Commentary by SETH MOULTON
The United States has always stood as a place of refuge in times of crises, especially for our neighbors.
This week, as we honor Haitian Flag Day and the Trump Administration considers whether or not to extend Temporary Protected Status (TPS) to the tens of thousands of Haitians living and working in the United States, we must honor that commitment to our neighbors.
Haitians have a long history here in the United States, from fighting alongside American soldiers in the Revolutionary War, to explorer Jean Baptiste Point du Sable who founded Chicago, to the tens of thousands of Haitian refugees across America, including 84,500 in Massachusetts, who have built their lives here, and contributed to our communities.
This week, the Trump administration will announce whether or not they intend to currently extend TPS for 50,000 Haitian refugees in the United States to enable them to stay while their country tackles insecurity, economic desperation, and health crises.
In the past several years, Haiti has suffered from a series of catastrophic disasters: a devastating earthquake that destroyed 50 healthcare centers and crippled an already-overwhelmed medical system; a cholera epidemic, which killed over 7,000 Haitians and infected at least 530,000, or 5 percent of the population; and Hurricane Matthew that killed 546 Haitians, resulted in nearly $2 billion in damages, and rendered nearly 200,000 Haitians homeless. One of these natural disasters would have crippled Haiti’s already-vulnerable population. Taken together, they have been devastating.

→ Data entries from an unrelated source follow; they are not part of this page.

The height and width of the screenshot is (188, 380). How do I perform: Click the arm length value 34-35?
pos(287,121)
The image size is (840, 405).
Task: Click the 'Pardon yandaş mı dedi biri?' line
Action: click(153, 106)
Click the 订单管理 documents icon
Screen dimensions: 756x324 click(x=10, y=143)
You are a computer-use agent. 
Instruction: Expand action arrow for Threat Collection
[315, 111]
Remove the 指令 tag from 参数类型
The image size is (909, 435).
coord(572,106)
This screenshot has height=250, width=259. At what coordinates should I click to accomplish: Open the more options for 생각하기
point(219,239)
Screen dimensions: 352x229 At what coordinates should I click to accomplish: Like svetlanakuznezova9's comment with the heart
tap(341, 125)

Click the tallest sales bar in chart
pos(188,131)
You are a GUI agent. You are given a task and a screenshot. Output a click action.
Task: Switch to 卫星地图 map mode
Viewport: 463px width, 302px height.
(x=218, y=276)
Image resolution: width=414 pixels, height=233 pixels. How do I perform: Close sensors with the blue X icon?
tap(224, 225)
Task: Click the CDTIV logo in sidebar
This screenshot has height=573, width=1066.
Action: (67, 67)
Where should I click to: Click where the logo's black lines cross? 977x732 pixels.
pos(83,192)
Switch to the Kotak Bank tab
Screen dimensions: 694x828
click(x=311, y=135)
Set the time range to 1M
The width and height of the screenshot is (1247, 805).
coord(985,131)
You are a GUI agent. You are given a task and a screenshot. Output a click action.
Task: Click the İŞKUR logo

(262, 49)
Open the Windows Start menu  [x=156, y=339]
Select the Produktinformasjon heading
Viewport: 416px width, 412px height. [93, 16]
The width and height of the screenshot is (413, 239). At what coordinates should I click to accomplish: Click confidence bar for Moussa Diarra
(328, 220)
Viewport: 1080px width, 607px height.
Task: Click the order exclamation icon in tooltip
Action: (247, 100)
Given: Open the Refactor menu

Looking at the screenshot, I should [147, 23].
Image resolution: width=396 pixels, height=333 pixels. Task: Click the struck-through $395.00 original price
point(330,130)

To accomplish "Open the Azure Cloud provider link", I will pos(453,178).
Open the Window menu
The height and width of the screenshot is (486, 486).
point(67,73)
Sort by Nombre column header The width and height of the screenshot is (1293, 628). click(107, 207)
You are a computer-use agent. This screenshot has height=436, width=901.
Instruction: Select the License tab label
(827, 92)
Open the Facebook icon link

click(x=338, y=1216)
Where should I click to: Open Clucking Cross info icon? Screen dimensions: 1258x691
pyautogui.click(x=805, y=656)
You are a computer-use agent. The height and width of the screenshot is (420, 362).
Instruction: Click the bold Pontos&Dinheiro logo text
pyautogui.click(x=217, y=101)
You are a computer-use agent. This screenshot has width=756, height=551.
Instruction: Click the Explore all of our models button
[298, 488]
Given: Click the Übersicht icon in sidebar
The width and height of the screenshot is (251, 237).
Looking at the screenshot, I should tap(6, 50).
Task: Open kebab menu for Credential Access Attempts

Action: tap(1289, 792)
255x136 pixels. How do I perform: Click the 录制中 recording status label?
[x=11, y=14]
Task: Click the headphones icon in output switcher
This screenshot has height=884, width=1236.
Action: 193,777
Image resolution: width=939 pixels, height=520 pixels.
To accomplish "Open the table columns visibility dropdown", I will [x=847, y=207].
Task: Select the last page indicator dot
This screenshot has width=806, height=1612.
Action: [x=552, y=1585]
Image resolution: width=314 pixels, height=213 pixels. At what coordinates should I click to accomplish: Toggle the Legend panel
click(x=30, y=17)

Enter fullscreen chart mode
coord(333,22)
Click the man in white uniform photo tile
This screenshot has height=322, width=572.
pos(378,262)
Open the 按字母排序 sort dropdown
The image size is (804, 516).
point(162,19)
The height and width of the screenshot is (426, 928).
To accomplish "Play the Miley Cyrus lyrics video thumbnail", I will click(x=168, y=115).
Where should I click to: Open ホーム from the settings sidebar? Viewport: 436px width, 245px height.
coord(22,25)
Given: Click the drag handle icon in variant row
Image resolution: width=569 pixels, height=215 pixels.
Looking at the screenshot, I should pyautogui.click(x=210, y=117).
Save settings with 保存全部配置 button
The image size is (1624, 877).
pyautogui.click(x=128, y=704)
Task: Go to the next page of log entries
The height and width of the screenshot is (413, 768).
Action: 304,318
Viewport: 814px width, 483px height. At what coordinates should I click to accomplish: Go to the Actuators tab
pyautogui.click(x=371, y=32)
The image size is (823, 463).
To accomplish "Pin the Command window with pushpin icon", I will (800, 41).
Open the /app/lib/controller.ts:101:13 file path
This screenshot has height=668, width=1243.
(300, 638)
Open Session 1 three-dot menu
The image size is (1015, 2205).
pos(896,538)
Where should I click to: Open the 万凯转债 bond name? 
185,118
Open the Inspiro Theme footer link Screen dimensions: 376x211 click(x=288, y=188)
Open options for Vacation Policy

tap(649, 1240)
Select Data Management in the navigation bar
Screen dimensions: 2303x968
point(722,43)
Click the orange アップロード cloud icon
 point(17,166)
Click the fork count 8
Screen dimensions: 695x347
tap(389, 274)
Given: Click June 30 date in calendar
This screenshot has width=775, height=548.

Since the program launched in 2010, the Department of Homeland Security (DHS) has extended TPS benefits to Haitians multiple times, most recently in August of 2015 — before Hurricane Matthew. The merits of doing so again are apparent — we must allow people to live and work in the United States while Haiti continues to heal.
Unfortunately, the Trump Administration has not only delayed the process, but taken the unusual step of directing DHS to compile evidence of crimes committed by Haitians and sought to obtain evidence of Haitians with TPS taking advantage of public benefits. Given the sheer disregard for immigrants that this Administration has shown, this is sadly not surprising.
The reality is that applicants for TPS already undergo exhaustive criminal background checks and are required to be fingerprinted and re-checked against criminal databases again when the status is extended. Furthermore, Haitians with TPS are simply not eligible for federal benefits such as SNAP, Supplemental Security Income (SSI), or other assistance programs.
There is bipartisan support for the extension of TPS for Haitian refugees, including from Republican Senator Marco Rubio and Republican Congresswoman Mia Love. During a September 2016 campaign stop in Little Haiti, then candidate Trump said to citizens and refugees there: “Whether you vote for me or not, I really want to be your biggest champion.”
I urge the president to keep his promise to the Haitian community and extend TPS. It is not only a responsibility to the Haitian people, our neighbors, but in keeping with the values we uphold as Americans.
Seth Moulton represents the sixth district in the U.S. House of Representatives.